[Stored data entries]

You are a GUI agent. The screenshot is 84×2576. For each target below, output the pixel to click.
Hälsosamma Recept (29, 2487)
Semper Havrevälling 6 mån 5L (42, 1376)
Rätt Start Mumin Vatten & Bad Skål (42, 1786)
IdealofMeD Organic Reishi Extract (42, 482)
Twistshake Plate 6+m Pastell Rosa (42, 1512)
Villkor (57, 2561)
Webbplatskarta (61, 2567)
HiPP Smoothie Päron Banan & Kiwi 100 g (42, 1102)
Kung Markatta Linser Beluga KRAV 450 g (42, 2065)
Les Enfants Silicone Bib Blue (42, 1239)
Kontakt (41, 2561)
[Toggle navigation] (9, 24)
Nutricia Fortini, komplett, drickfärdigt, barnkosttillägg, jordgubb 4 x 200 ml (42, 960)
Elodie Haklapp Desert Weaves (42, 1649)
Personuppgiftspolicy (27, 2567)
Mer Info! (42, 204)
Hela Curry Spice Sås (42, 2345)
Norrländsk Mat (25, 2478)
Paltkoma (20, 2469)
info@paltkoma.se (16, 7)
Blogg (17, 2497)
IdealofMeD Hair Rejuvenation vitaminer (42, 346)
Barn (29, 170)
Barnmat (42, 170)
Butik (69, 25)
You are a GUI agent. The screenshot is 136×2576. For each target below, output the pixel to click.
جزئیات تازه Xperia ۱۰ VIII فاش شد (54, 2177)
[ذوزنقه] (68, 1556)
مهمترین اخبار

Requirement -> Beginning at the line that holds "Mer Info! (42, 204)", copy every line through the end of the entries exactly as given, and only those lines.

Written response ->
Mer Info! (42, 204)
Hela Curry Spice Sås (42, 2345)
Norrländsk Mat (25, 2478)
Paltkoma (20, 2469)
info@paltkoma.se (16, 7)
Blogg (17, 2497)
IdealofMeD Hair Rejuvenation vitaminer (42, 346)
Barn (29, 170)
Barnmat (42, 170)
Butik (69, 25)
You are a GUI agent. The screenshot is 136×2576. For each target below, output the pixel to click.
جزئیات تازه Xperia ۱۰ VIII فاش شد (54, 2177)
[ذوزنقه] (68, 1556)
مهمترین اخبار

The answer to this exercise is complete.